Ayrıca, 2. Dünya Savaşı’nda biri Avrupa’yı diğeri de Doğu Asya’yı kasıp kavuran faşist ülkeler Almanya ve Japonya çok ağır yenilgiye uğramış, ikisi de yıllar süren müttefik işgaline boyun eğmişti. 1990’larda ise savaşın bu iki yenik devleti, dünyanın en büyük ekonomik güçleri arasına girmişti. 1990’da Japonya, ABD’nin ardından en büyük ikinci ekonomi iken, Almanya sıralamada dördüncü sıradaydı.

Diğer yandan, Asya ülkeleri arasında büyük atılım yapıp dünya ekonomisinde öne çıkan başka ülkeler de oldu. Elbette Çin, Güney Kore ve Hindistan bu ülkelerin başında geliyordu. 1980’de ABD’nin gayrisafi millî hasılası Çin’inkinin 9,3 katı idi, bugün ise ancak 1,5 katı. Ekonomik büyüklük açısından 2005’te dünya sıralamasında 5’inci sırada olan Çin, 2010’da ikinci sıraya çıkmıştı bile. Hatta satın alma gücü paritesi dikkate alınırsa Çin artık ABD’yi sollamış durumda.

Diğer yandan, 1990’da Rusya Federasyonu, SSCB’nin enkazı altındaydı. Ancak 2000’lerde onun da atılıp yaptığı ve hem siyasî hem de ekonomik açıdan Asya’nın Atlantik karşısında daha iddialı bir konuma eriştiği görüldü. 1990’da Doğu bloğunun çöküşüyle “iki kutuplu düzen yerine ABD hegemonyası kuruldu” gibi tezler öne sürülmekteydi. Sadece son 30 yılda bile dünya siyasetinde köklü değişiklikler yaşandı.

Almanya, Japonya, Hindistan ve Brezilya, 2005 yılında G4 adında bir platform kurup, BM Güvenlik Konseyi’nin yapısının değişmesi gerektiğini bir ağızdan savunmaya başladı. Bu ülkelere göre, 1945’in şartlarını yansıtan yapı değişmeli, bu dört ülke Güvenlik Konseyi’nin daimî üyesi olmalıydı. Güvenlik Konseyi daha demokratik bir hâl almalı, bunun için mevcutta 5 ülkeye tanınan veto hakkı ya kalkmalı ya da genişletilmeli gibi öneriler gündeme getirildi. Türkiye’nin de “dünya beşten büyüktür” diyerek dâhil olduğu bu ülkelerin henüz net bir sonuca ulaşamadığı ortada.

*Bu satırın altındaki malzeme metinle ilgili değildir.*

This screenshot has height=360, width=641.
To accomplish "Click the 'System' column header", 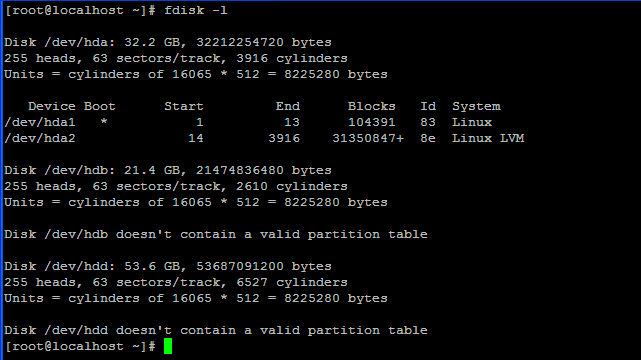I will pos(476,106).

1945’ten beri, özellikle 1990 sonrasında yaşanan köklü değişime rağmen BM sisteminde radikal bir reformun hayata geçirilmediği dikkate alınırsa, Kovid-19 salgınının tek başına küresel sistemi baştan aşağı değiştireceğini beklemek pek gerçekçi değil. Salgının BM’de reform çağrılarını sıklaştıracağı muhakkak olsa da BM’de imtiyazlı bir yeri olan beş ülkenin artan taleplere nasıl karşılık vereceğini bekleyip göreceğiz.

Not: Bu makale ilk olarak 7 Mayıs 2020 tarihli Türkgün Gazetesi'nde yayınlanmıştır.